In the last blog post we showed you how to use Amazon SageMaker. So read that one before you read this one because there we show screen prints and explain how to use the graphical interface of the product, including its hosted Jupyter Notebooks feature. We also introduced the SageMaker API, which is a front end for Google TensorFlow and other opensource machine learning APIs. Here we focus more on the code than how to use the SageMaker interface.
In the last example we used k-means clustering. Here we will do logistic regression. Amazon calls their linear regression and logistic regression algorithms Linear Learner. The complete code for this blog post example is here.

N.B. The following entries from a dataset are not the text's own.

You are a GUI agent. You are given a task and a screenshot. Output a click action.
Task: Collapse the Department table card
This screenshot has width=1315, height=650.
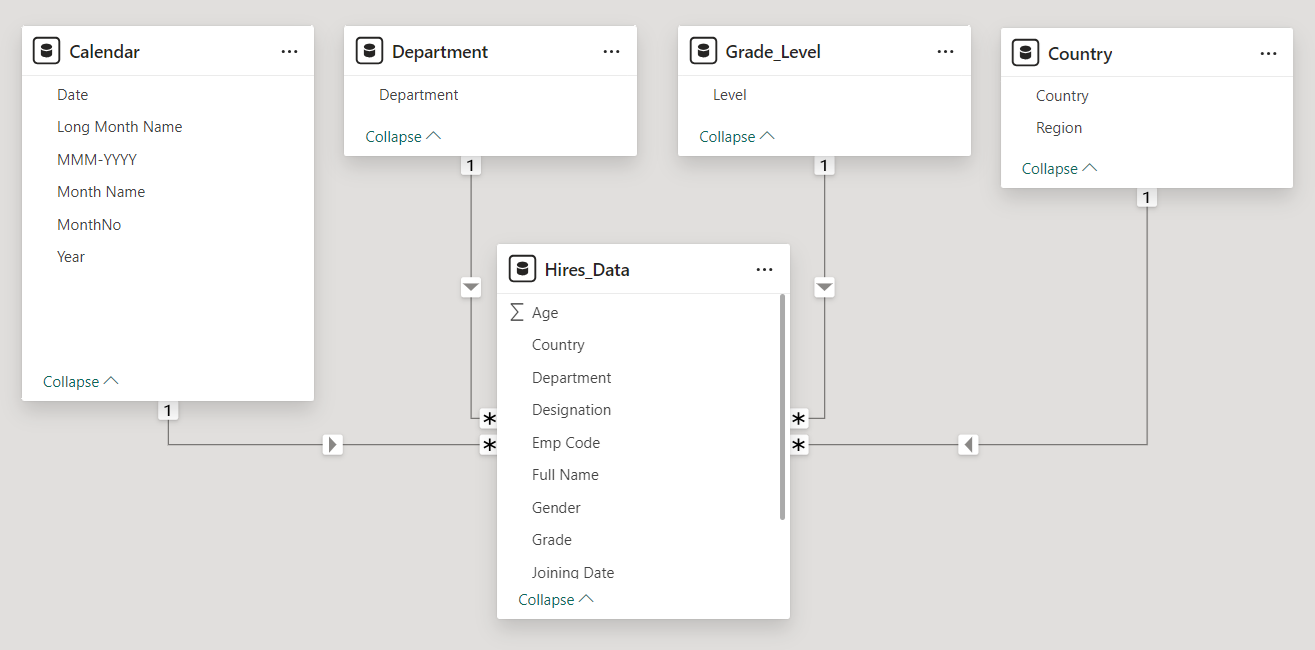(x=403, y=136)
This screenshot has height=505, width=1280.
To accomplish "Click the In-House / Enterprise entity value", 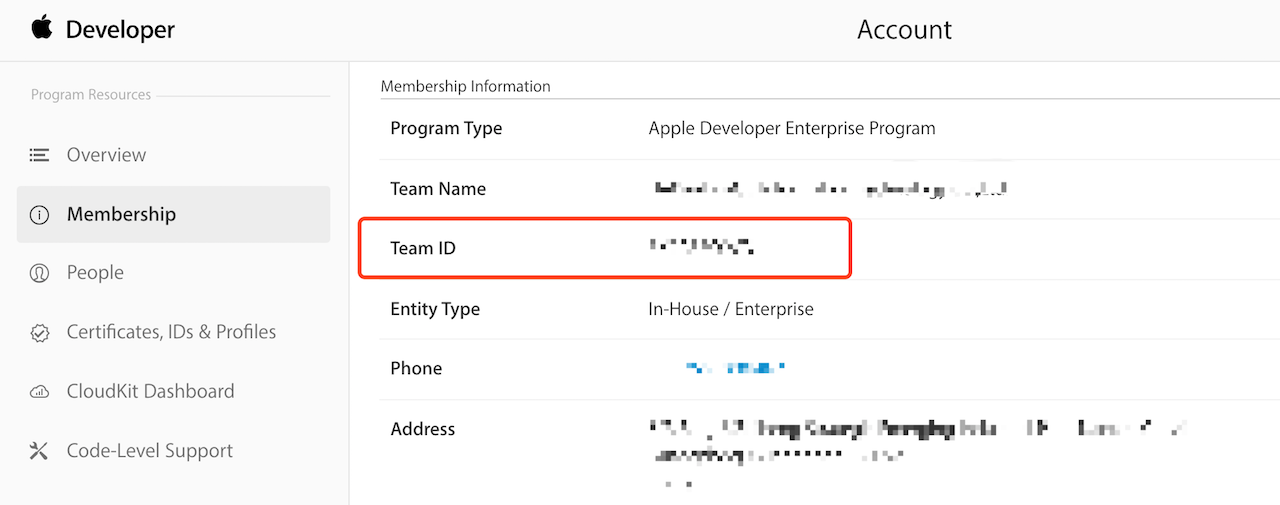I will pos(731,309).
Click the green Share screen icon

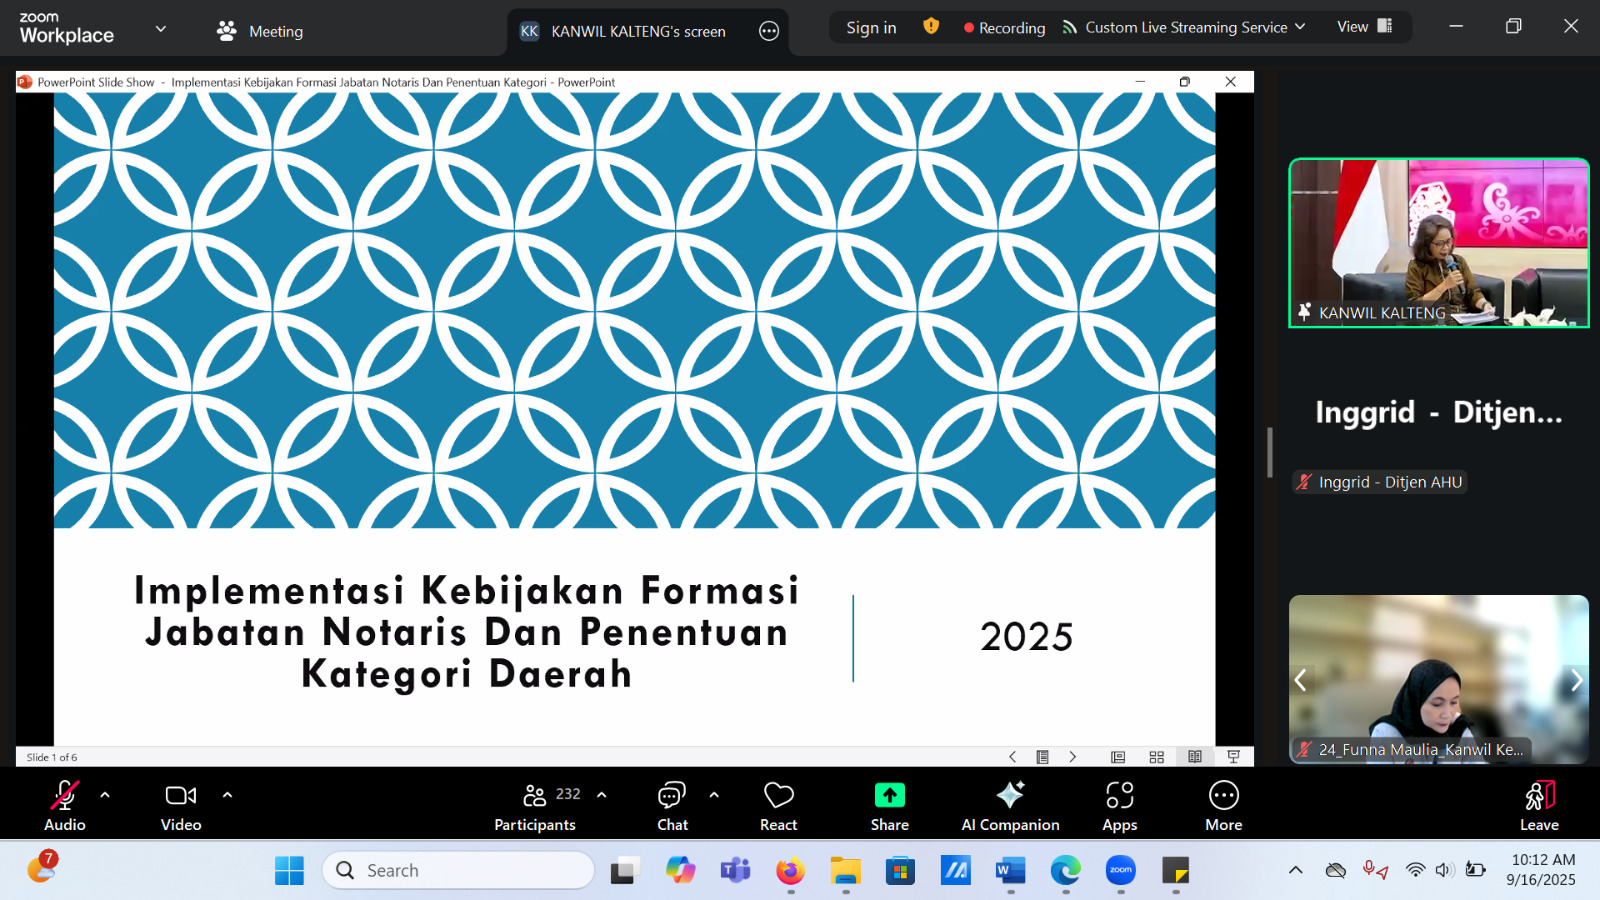889,795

We take the simplest possible example using data from Wikipedia. This is much easier than the examples provided by Amazon which use very large datasets and are geared toward handwriting recognition, etc. Most business problems are not handwriting recognition, but more everyday tasks, like preventive maintenance.
Here we only have 20 data records. That is too small to split the data into train, test, and validation data sets. So we will use the training data only and skip the validation step. Of course in a real world scenario you would want to validate how accurate your model is.
The data below shows what is the likelihood that a student will pass a certain test given how many hours they study.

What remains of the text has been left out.